## What you need to do
Present the records below as a Markdown table with two columns, Row and Line. Put a row number in the first column and one line of the records in the second, and leave out blank lines.

[Dataset records]

——————

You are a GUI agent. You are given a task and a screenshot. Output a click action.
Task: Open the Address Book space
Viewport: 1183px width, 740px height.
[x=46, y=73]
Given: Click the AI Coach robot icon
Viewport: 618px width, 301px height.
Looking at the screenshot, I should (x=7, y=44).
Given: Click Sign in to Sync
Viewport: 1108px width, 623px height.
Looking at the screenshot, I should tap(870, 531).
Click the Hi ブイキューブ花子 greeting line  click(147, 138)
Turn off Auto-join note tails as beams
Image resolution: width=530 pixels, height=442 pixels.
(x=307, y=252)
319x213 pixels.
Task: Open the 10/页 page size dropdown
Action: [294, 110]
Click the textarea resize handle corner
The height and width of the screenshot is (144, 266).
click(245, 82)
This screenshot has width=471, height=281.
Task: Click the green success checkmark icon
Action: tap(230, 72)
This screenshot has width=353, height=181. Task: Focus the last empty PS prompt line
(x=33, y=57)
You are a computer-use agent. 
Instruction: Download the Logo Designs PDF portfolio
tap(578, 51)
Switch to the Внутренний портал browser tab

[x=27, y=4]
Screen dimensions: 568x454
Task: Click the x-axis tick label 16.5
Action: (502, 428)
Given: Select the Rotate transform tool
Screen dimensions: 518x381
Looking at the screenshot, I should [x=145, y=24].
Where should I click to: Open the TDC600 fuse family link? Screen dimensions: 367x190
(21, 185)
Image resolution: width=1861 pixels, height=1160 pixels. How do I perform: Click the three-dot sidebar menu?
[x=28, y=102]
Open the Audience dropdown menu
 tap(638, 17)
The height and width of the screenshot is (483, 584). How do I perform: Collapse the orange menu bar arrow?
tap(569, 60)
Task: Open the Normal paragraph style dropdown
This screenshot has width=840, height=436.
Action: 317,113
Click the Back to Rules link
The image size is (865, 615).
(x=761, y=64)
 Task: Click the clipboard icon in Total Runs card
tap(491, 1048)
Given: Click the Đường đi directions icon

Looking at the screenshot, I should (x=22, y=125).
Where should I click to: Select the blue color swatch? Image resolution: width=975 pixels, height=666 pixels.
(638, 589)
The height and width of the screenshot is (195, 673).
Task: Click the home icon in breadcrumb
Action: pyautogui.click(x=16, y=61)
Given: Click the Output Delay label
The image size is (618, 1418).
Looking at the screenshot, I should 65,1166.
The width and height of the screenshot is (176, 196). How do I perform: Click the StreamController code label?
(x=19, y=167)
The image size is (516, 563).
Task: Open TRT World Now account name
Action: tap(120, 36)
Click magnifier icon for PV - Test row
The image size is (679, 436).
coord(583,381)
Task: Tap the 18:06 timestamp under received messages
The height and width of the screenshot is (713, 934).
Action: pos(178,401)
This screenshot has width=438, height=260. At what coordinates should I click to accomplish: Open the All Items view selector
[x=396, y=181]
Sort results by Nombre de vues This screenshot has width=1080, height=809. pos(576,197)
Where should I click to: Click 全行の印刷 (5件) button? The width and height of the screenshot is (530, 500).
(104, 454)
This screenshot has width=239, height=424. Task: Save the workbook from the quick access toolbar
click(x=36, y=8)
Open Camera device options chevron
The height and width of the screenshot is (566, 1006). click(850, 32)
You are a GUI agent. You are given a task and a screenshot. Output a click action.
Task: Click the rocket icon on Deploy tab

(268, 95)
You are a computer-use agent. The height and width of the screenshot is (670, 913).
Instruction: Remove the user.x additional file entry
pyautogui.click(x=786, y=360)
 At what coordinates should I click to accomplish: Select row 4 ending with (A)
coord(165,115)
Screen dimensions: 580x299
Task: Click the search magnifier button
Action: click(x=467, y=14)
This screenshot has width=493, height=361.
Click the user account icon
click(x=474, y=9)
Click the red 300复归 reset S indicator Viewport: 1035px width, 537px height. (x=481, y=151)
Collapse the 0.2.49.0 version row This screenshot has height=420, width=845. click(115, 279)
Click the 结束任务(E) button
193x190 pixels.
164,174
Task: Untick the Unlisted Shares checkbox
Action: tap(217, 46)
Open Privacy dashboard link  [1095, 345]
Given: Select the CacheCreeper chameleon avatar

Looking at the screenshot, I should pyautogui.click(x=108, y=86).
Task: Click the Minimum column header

——————

## Written solution
| Row | Line |
|---|---|
| 1 | You are a GUI agent. You are given a task and a screenshot. Output a click action. |
| 2 | Task: Open the Address Book space |
| 3 | Viewport: 1183px width, 740px height. |
| 4 | [x=46, y=73] |
| 5 | Given: Click the AI Coach robot icon |
| 6 | Viewport: 618px width, 301px height. |
| 7 | Looking at the screenshot, I should (x=7, y=44). |
| 8 | Given: Click Sign in to Sync |
| 9 | Viewport: 1108px width, 623px height. |
| 10 | Looking at the screenshot, I should tap(870, 531). |
| 11 | Click the Hi ブイキューブ花子 greeting line  click(147, 138) |
| 12 | Turn off Auto-join note tails as beams |
| 13 | Image resolution: width=530 pixels, height=442 pixels. |
| 14 | (x=307, y=252) |
| 15 | 319x213 pixels. |
| 16 | Task: Open the 10/页 page size dropdown |
| 17 | Action: [294, 110] |
| 18 | Click the textarea resize handle corner |
| 19 | The height and width of the screenshot is (144, 266). |
| 20 | click(245, 82) |
| 21 | This screenshot has width=471, height=281. |
| 22 | Task: Click the green success checkmark icon |
| 23 | Action: tap(230, 72) |
| 24 | This screenshot has width=353, height=181. Task: Focus the last empty PS prompt line |
| 25 | (x=33, y=57) |
| 26 | You are a computer-use agent.  |
| 27 | Instruction: Download the Logo Designs PDF portfolio |
| 28 | tap(578, 51) |
| 29 | Switch to the Внутренний портал browser tab |
| 30 | [x=27, y=4] |
| 31 | Screen dimensions: 568x454 |
| 32 | Task: Click the x-axis tick label 16.5 |
| 33 | Action: (502, 428) |
| 34 | Given: Select the Rotate transform tool |
| 35 | Screen dimensions: 518x381 |
| 36 | Looking at the screenshot, I should [x=145, y=24]. |
| 37 | Where should I click to: Open the TDC600 fuse family link? Screen dimensions: 367x190 |
| 38 | (21, 185) |
| 39 | Image resolution: width=1861 pixels, height=1160 pixels. How do I perform: Click the three-dot sidebar menu? |
| 40 | [x=28, y=102] |
| 41 | Open the Audience dropdown menu |
| 42 |  tap(638, 17) |
| 43 | The height and width of the screenshot is (483, 584). How do I perform: Collapse the orange menu bar arrow? |
| 44 | tap(569, 60) |
| 45 | Task: Open the Normal paragraph style dropdown |
| 46 | This screenshot has width=840, height=436. |
| 47 | Action: 317,113 |
| 48 | Click the Back to Rules link |
| 49 | The image size is (865, 615). |
| 50 | (x=761, y=64) |
| 51 |  Task: Click the clipboard icon in Total Runs card |
| 52 | tap(491, 1048) |
| 53 | Given: Click the Đường đi directions icon |
| 54 | Looking at the screenshot, I should (x=22, y=125). |
| 55 | Where should I click to: Select the blue color swatch? Image resolution: width=975 pixels, height=666 pixels. |
| 56 | (638, 589) |
| 57 | The height and width of the screenshot is (195, 673). |
| 58 | Task: Click the home icon in breadcrumb |
| 59 | Action: pyautogui.click(x=16, y=61) |
| 60 | Given: Click the Output Delay label |
| 61 | The image size is (618, 1418). |
| 62 | Looking at the screenshot, I should 65,1166. |
| 63 | The width and height of the screenshot is (176, 196). How do I perform: Click the StreamController code label? |
| 64 | (x=19, y=167) |
| 65 | The image size is (516, 563). |
| 66 | Task: Open TRT World Now account name |
| 67 | Action: tap(120, 36) |
| 68 | Click magnifier icon for PV - Test row |
| 69 | The image size is (679, 436). |
| 70 | coord(583,381) |
| 71 | Task: Tap the 18:06 timestamp under received messages |
| 72 | The height and width of the screenshot is (713, 934). |
| 73 | Action: pos(178,401) |
| 74 | This screenshot has width=438, height=260. At what coordinates should I click to accomplish: Open the All Items view selector |
| 75 | [x=396, y=181] |
| 76 | Sort results by Nombre de vues This screenshot has width=1080, height=809. pos(576,197) |
| 77 | Where should I click to: Click 全行の印刷 (5件) button? The width and height of the screenshot is (530, 500). |
| 78 | (104, 454) |
| 79 | This screenshot has width=239, height=424. Task: Save the workbook from the quick access toolbar |
| 80 | click(x=36, y=8) |
| 81 | Open Camera device options chevron |
| 82 | The height and width of the screenshot is (566, 1006). click(850, 32) |
| 83 | You are a GUI agent. You are given a task and a screenshot. Output a click action. |
| 84 | Task: Click the rocket icon on Deploy tab |
| 85 | (268, 95) |
| 86 | You are a computer-use agent. The height and width of the screenshot is (670, 913). |
| 87 | Instruction: Remove the user.x additional file entry |
| 88 | pyautogui.click(x=786, y=360) |
| 89 |  At what coordinates should I click to accomplish: Select row 4 ending with (A) |
| 90 | coord(165,115) |
| 91 | Screen dimensions: 580x299 |
| 92 | Task: Click the search magnifier button |
| 93 | Action: click(x=467, y=14) |
| 94 | This screenshot has width=493, height=361. |
| 95 | Click the user account icon |
| 96 | click(x=474, y=9) |
| 97 | Click the red 300复归 reset S indicator Viewport: 1035px width, 537px height. (x=481, y=151) |
| 98 | Collapse the 0.2.49.0 version row This screenshot has height=420, width=845. click(115, 279) |
| 99 | Click the 结束任务(E) button |
| 100 | 193x190 pixels. |
| 101 | 164,174 |
| 102 | Task: Untick the Unlisted Shares checkbox |
| 103 | Action: tap(217, 46) |
| 104 | Open Privacy dashboard link  [1095, 345] |
| 105 | Given: Select the CacheCreeper chameleon avatar |
| 106 | Looking at the screenshot, I should pyautogui.click(x=108, y=86). |
| 107 | Task: Click the Minimum column header |